Passage.
::::::::::
Senator Tuberville and Mr. Hyde

It wasn’t the gentleman from Alabama who threw the first hardball in the fight over military spending on abortions.

Library of Congress via Wikimedia Commons
Representative Henry Hyde in 1998. Library of Congress via Wikimedia Commons

In the battle between Senator Tommy Tuberville and President Biden in respect of abortion spending by the military, the Sun is on the side of Henry Hyde. He is gone, alas, but in his day he was the towering Republican congressman who won passage of what came to be called the Hyde Amendment. It is the law that prevents the federal government from spending money on abortions except in cases of rape, incest, or where the life of the mother is in danger.

Early versions of the Hyde Amendment entered our law in the late 1970s. Senator Biden was for years among the supporters of the Hyde Amendments. In  2020, though, he reversed himself and dropped the Hyde language from his budget proposal. Congress turned around and put it back, and most Democrats have ended up voting for budgets that made the Hyde language part of what the Constitution calls the “supreme law of the land.” *

It was in 2020 that Tommy Tuberville was elected to the Senate. We can’t help but wonder whether it was Mr. Biden’s reversal on Hyde that put Mr. Tuberville on red alert. In any event, the Congressional Research Service points us to Hyde-type language restricting the use of Defense Department funds in respect of abortion. Such funds “may not be used to perform abortions” except where the life of the mother would be endangered or in cases of rape or incest.
::::::::::
Data entries.

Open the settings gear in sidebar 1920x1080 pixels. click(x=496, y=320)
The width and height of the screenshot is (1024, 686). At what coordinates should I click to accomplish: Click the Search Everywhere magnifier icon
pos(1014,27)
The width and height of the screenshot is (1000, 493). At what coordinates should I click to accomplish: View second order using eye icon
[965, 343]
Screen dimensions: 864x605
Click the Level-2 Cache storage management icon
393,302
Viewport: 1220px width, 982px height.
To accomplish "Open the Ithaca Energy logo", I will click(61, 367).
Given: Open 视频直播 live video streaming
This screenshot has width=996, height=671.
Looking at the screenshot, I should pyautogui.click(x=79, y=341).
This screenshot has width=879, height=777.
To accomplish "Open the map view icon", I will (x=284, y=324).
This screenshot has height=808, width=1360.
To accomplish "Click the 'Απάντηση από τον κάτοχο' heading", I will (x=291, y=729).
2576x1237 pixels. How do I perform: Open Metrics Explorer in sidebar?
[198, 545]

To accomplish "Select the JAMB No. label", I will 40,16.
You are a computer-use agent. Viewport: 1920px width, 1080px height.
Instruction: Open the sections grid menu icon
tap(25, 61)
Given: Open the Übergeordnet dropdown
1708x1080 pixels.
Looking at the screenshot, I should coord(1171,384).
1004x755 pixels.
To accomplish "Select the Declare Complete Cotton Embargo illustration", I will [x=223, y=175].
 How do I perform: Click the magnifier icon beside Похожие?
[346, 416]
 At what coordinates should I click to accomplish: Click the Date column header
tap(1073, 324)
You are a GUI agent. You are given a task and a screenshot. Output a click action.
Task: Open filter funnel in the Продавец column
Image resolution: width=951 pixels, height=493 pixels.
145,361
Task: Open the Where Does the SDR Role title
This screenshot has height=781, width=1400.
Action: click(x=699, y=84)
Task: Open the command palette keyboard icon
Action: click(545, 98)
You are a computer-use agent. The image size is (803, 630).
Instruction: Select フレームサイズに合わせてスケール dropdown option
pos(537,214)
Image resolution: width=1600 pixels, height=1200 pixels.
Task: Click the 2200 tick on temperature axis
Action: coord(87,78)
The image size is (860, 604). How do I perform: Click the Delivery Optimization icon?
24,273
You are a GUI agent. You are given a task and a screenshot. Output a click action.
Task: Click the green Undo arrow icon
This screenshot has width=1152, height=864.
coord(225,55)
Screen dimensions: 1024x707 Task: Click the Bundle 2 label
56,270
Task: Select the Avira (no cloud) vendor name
::::::::::
Tasks for this exercise.
A - Please repeat the lines of the listing verbatim, starting with the line that contains "How do I perform: Click the magnifier" and going on through the line that contains "Action: click(545, 98)".
B - Carry on the editorial about Senator Tuberville and the Hyde Amendment from the point where it stops.

Per-task answers.
A -
 How do I perform: Click the magnifier icon beside Похожие?
[346, 416]
 At what coordinates should I click to accomplish: Click the Date column header
tap(1073, 324)
You are a GUI agent. You are given a task and a screenshot. Output a click action.
Task: Open filter funnel in the Продавец column
Image resolution: width=951 pixels, height=493 pixels.
145,361
Task: Open the Where Does the SDR Role title
This screenshot has height=781, width=1400.
Action: click(x=699, y=84)
Task: Open the command palette keyboard icon
Action: click(545, 98)

B -
So whatever one thinks of abortion — and we understand how divided the country is on this head — it strikes us that President Biden was courting trouble when he ordered the Pentagon to cover abortion-related travel costs for service members. Or, as the Wall Street Journal put it, the defense department “deliberately waded into a live political fight and is mortgaging the public’s trust to make a statement on social policy.”

We have the highest regard for Secretary Austin and the military chiefs whose nominations are being held up by Mr. Tuberville. By our lights, though, Mr. Biden and Secretary Austin owe Americans more than the announcement by the Pentagon’s deputy spokeswoman, Sabrina Singh, that there is, as Stars & Stripes reported, “no” chance of the Pentagon changing its policy of paying travel and leave for service members seeking abortions.

Which brings us back to Mr. Hyde. What we particularly admire about him is the understanding that the right place to sort out the toughest questions is in Congress. So where is Congress? It has repeatedly passed the Hyde Amendments. So we like the point Kevin Roberts of the Heritage Foundation made in USAToday. The question, he suggested, is not why Senator Tuberville is “taking this stand,” but why he’s taking it with so few allies in the Congress.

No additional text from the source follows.